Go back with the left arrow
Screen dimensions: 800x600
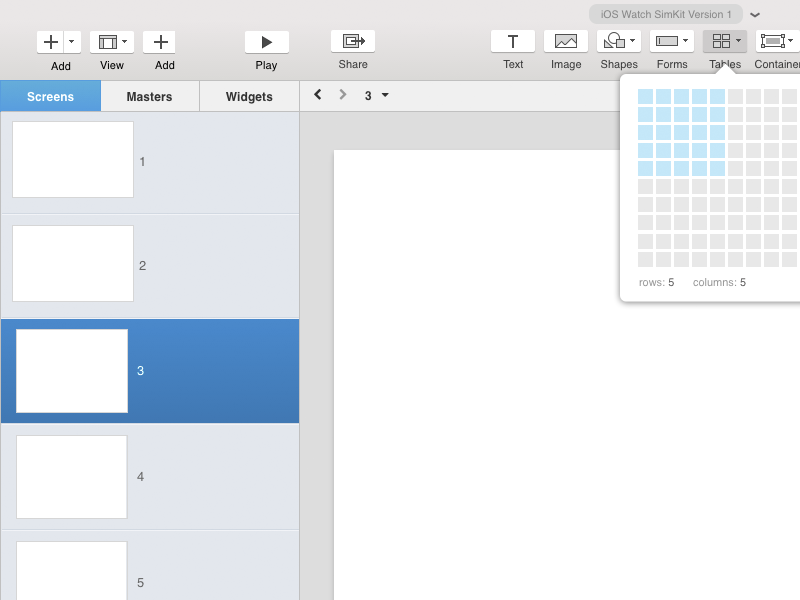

------------------------------------

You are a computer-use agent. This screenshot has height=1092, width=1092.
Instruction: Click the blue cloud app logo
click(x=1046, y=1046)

------------------------------------

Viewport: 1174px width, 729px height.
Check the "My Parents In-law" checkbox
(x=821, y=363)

------------------------------------

#### [What is required]
Read the data above. Pull out each line in which the string "height" appears.

#### [Result below]
You are a computer-use agent. This screenshot has height=1092, width=1092.
Viewport: 1174px width, 729px height.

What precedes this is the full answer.